Cualquiera sea el cliente, público o privado, es necesario crear una química a través del diálogo, intercambio de puntos de vista, aproximación a las ideas, intenciones, porque el diseño es intuición, un acto sutil que puede comenzar con gran fuerza, energía o solo un atisbo de lo que queremos, porque estamos pensando en lo nuevo y que no conocemos, apenas vislumbramos.
Este proceso creativo seguirá siendo esencial, es nuestra principal motivación como arquitectos, convertir en realidad una idea, un boceto, materializar definitivamente un sueño. Hacer obra, es para lo que estamos hechos, convertir en realidad una propuesta.

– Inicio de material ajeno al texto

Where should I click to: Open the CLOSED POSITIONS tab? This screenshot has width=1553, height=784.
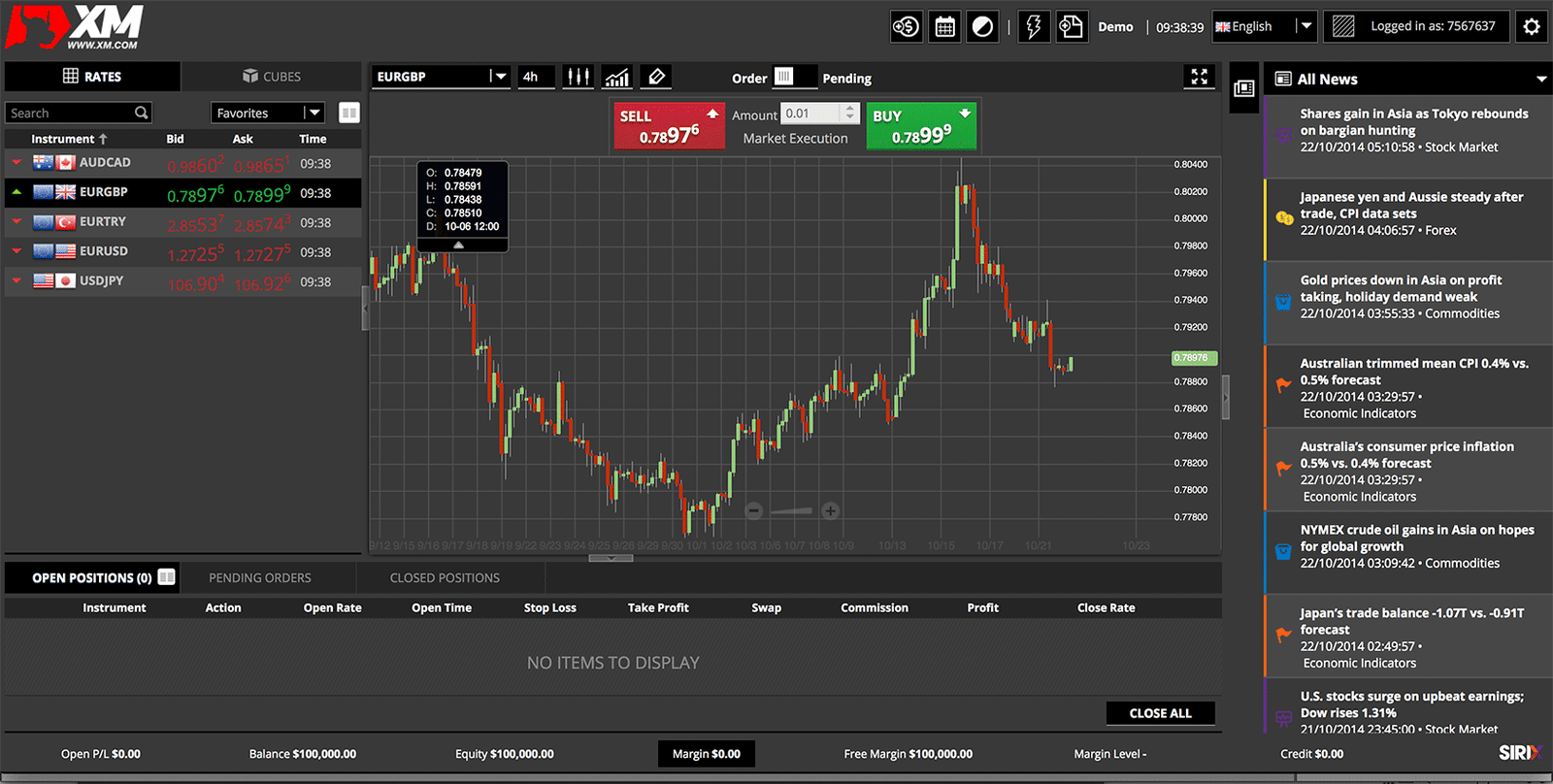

La arquitectura siempre ha participado del desarrollo de una sociedad, estado involucrada en su crecimiento, confort, creando las condiciones de un mejor hábitat, preocupada y atenta por producir las condiciones para un diálogo, la convivencia, la vida y la felicidad de sus habitantes.
Esta es una carrera de largo aliento y relevo, permanece en el tiempo desde su más simple artesanía a la más compleja tecnología. Nuestros antepasados nos han dejado grandes lecciones de su arte, conocimiento y capacidades. Verdaderamente aún nos asombran, las obras y ruinas, inclusive los vestigios, son señales inequívocas del desarrollo, espíritu de una época.

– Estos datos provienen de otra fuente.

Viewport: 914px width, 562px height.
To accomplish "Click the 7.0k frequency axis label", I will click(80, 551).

Este año, tenemos la feliz coincidencia de conmemorar el centenario, un siglo, 100 años de la Bauhaus, la escuela de arte e industria alemana que cambió la manera de ver y hacer, construir en el mundo. El joven arquitecto Walter Gropius, fundó una nueva institución el 1 de abril de 1919, Staatliche Bauhaus, heredera de la escuela de Artes y Oficios, con el propósito de aprender haciendo, armonizar el arte con la industria a través de la construcción. Bau se asocia a los constructores medievales, Bauhütte, a quienes debemos las catedrales.
Una escuela pone énfasis en la enseñanza y eso hizo Gropius, formar a los estudiantes en el conocimiento de materiales y técnicas relacionadas con los oficios, cuyo quehacer fuera más allá, y promoviera realmente la creatividad de artistas, dirigidos por la excelencia de sus profesores y maestros.

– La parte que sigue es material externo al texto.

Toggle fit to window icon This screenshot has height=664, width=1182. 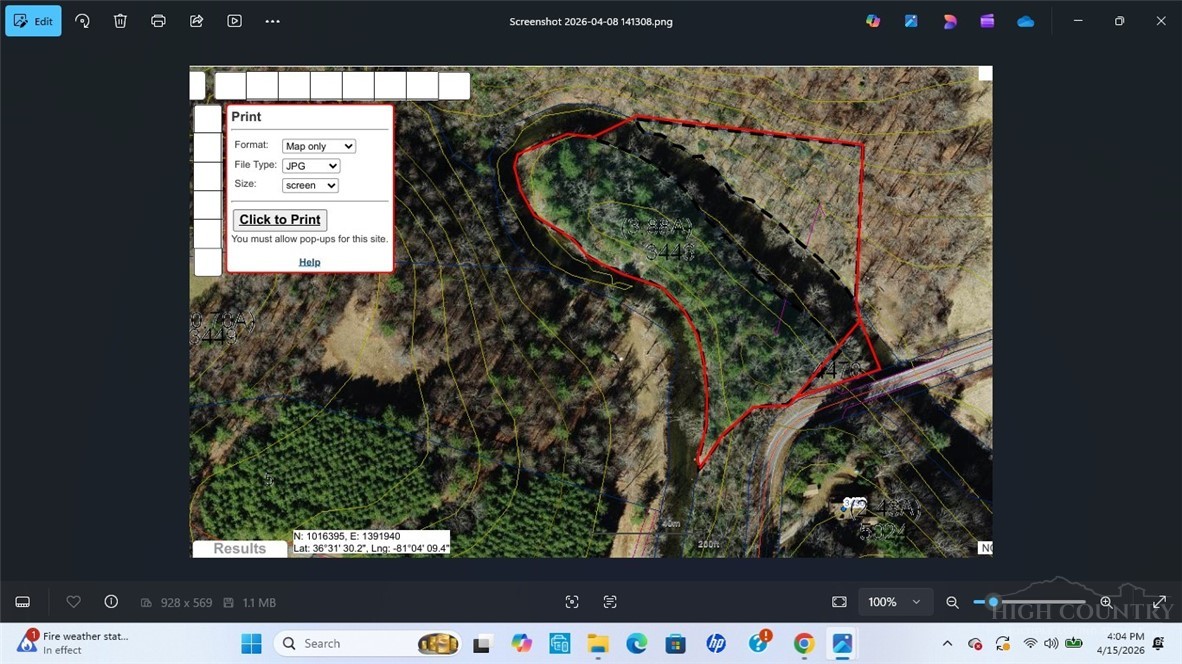coord(839,602)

Klee, Kandinsky, Mies van de Rohe, Moholy-Nagy, son algunos de los nombres que hicieron de la Bauhaus una escuela revolucionaria e innovadora de artistas y arquitectos, cuyos conocimientos, propuestas, originalidad, influencia en una palabra, nos llega hasta hoy día. Podemos afirmar sin lugar a equívoco que fue la más famosa escuela de arte del siglo XX. En casi una década y media, La Bauhaus se instaló en la conciencia de su época y se proyectó hasta el presente.
Fueron visionarios, vieron el arte como un agente de cambio, transformador del propio oficio, constructores de una nueva era, donde florecía una corriente de ideas que acogía un espíritu innovador y la lucidez de una época que buscaba dejar atrás un mundo que había sembrado la semilla de su autodestrucción. La Bauhaus nació en tiempos de crisis y de verdadera tribulación, lo que no le impidió transformarse en un nuevo paradigma, en medio de un mundo que no salía del asombro de su poder de destrucción. Las crisis son una oportunidad extraordinaria cuando damos paso a la creatividad y libertad de los espíritus.
Para la Bauhaus, el oficio era un acto de belleza y el diseño un objeto real, de consumo masivo. La actitud, un modo de vida para hacer el cambio y se trataba de una verdadera declaración de principio respaldada por una visión, donde el arte trasciende lo meramente cotidiano y es un plus para todo objeto que se va a construir. Echaron las bases de la modernidad, pusieron mano a la obra a toda una generación de artistas, arquitectos, ingenieros, con la magia y compromiso más allá del oficio. La Bauhaus despertó el talento de un quehacer tan complejo como el arte de innovar.